裁判離婚
解説
協議離婚の話し合いもまとまらず、家庭裁判所での調停、審判でも離婚成立に至らなかった時、どうしても離婚したければ地方裁判所に離婚の訴えを起こしてその裁判に勝ち、離婚を認める判決を得る事で離婚できます。
この事を裁判離婚といいます。
判決が下ると、片方がどんなに拒んでも強制的に離婚となります。この場合、双方の合意の有無は問題ではありません。
裁判離婚は離婚全体の約1%を占めます。
裁判離婚では、民法に定める特別な「離婚原因」がない限り、離婚は認められません。(以下参照)
■ 離婚原因(いづれかに該当する必要があります)
- 配偶者に不貞な行為があった時
- 配偶者から悪意で遺棄された時
- 配偶者の生死が三年以上明らかでない時
- 配偶者が強度の精神病にかかり回復の見込みがない時
- その他婚姻を継続しがたい重大な事由のある時
離婚裁判は弁護士を立てないと不利になり、不貞行為については証拠の提出が必要です。
訴訟に必要な費用は、訴訟費用として印紙や切手で裁判所に納めるものと、出廷の為の交通費及び弁護士に依頼した場合にはその費用が必要です。

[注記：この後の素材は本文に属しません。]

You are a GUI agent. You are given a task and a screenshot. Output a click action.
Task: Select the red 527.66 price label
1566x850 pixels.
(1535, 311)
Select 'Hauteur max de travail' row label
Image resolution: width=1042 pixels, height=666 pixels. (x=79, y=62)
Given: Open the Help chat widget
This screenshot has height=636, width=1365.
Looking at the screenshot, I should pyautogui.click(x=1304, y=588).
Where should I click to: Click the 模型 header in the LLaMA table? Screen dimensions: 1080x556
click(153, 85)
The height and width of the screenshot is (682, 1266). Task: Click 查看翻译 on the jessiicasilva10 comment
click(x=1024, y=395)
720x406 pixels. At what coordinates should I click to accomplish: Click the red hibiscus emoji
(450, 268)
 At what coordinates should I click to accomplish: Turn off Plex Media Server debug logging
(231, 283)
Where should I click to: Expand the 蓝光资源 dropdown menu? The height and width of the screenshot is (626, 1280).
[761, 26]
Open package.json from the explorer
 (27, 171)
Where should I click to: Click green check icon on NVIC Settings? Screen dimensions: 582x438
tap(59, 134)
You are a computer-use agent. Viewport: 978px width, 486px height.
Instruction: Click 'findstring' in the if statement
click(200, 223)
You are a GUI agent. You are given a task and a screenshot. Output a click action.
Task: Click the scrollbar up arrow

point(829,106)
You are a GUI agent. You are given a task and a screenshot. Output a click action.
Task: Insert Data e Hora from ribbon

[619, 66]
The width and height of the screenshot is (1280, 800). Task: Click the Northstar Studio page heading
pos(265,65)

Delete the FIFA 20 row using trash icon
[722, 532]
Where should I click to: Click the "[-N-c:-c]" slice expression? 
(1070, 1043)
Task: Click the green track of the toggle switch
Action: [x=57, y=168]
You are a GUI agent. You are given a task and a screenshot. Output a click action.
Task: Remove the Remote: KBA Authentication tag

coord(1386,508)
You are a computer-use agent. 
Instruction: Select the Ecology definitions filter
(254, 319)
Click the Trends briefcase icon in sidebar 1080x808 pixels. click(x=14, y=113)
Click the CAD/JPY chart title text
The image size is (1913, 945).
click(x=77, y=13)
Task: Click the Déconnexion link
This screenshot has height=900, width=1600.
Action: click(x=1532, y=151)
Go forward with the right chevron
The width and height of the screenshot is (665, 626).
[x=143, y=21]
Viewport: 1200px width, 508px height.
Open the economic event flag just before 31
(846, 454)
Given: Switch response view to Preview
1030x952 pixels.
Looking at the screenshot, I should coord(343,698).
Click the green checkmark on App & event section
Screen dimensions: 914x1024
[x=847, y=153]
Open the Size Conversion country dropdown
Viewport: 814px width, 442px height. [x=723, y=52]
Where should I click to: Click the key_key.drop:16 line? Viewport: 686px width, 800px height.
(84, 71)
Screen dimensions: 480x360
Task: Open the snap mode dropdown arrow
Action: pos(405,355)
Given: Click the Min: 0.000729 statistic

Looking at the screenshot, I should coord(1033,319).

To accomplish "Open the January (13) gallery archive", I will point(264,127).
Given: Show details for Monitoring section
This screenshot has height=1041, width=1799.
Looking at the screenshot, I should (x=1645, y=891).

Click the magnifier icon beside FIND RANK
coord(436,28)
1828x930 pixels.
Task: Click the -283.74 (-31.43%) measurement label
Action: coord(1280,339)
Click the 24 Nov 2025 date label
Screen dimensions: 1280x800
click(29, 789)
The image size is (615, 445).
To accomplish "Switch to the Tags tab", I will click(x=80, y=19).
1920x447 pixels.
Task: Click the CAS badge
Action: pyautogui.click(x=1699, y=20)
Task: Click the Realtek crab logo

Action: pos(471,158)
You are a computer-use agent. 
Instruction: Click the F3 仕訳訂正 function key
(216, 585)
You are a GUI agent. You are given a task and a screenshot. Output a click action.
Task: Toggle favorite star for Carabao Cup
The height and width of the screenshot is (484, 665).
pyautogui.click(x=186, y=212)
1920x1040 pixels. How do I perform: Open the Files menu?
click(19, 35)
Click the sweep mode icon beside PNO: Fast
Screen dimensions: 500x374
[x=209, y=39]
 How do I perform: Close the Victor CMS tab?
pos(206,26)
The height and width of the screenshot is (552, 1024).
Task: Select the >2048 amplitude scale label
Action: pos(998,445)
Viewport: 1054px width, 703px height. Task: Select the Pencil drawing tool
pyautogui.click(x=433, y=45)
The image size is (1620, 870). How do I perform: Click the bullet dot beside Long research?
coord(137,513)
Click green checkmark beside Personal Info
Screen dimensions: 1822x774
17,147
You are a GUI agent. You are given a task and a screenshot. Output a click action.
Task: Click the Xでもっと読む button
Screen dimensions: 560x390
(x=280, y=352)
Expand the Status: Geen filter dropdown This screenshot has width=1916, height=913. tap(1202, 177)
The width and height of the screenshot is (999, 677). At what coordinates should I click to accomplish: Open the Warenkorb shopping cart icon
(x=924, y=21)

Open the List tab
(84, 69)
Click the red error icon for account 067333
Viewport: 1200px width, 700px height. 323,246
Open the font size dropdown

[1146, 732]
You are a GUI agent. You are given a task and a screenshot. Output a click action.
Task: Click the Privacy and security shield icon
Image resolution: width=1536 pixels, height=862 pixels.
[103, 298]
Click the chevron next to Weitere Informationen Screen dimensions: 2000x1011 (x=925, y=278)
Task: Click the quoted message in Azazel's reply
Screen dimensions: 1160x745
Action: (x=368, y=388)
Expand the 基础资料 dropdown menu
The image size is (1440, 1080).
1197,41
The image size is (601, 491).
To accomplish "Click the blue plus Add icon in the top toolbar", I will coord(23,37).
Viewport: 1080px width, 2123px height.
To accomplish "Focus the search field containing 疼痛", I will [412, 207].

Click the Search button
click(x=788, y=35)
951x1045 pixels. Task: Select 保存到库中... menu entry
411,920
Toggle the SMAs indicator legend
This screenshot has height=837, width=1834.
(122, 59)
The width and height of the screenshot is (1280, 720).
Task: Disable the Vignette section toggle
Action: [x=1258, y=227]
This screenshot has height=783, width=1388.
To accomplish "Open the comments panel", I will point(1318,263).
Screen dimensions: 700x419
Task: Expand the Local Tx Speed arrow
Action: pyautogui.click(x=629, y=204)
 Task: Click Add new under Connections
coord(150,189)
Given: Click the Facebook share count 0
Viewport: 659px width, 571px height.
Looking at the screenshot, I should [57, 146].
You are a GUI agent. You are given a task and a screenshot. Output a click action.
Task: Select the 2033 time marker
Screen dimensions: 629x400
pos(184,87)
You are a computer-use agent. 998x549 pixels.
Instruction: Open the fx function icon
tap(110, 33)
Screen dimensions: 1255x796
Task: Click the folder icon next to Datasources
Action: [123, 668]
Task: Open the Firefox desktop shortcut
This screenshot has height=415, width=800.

離婚訴訟を提起する地方裁判所は以下のように決められます。
- 夫婦が同居していればその場所の管轄地方裁判所
- 別居して一方が元の住所地に残った場合、元の住所地の管轄地裁
- 別居し双方共元の住所地に住んでいない場合はどちらかの住所地管轄地裁
- 以上で決まらない場合には東京地裁
離婚裁判の手続
- 離婚を希望する方が管轄地方裁判所に離婚裁判を提起する。(夫婦の戸籍謄本・訴状2通・調停不成立調書を提出)
- 裁判所が指定した日に裁判(口頭弁論)が行われる。
- 口頭弁論の場で法定離婚原因についての争点の整理と証拠調査を行う。
- この後、双方への本人尋問が行われる。
- 離婚の判決が出されて14日以内に被告が上告をしなければ判決が確定。
- 原告は役場の戸籍係に離婚届を提出。
離婚訴訟に入ると裁判官から和解を進められる場合が有ります。これは裁判官が行う調停のようなものですが、和解が見込めない場合、調停では調停不成立となりますがこの場合は裁判が続行され判決が出される点が決定的に違います。
なお、法定離婚原因(浮気、暴力、悪意の遺棄、生死不明、強度の精神病等)が無い場合には離婚訴訟を起こせません。また離婚裁判ではその事実を(浮気の証拠写真や暴力の場合診断書等を提出して)証明しなければなりません。
費用面として裁判所に納める訴訟費用は通常数万円程度ですが、弁護士に依頼する場合の費用が比較的高額となります。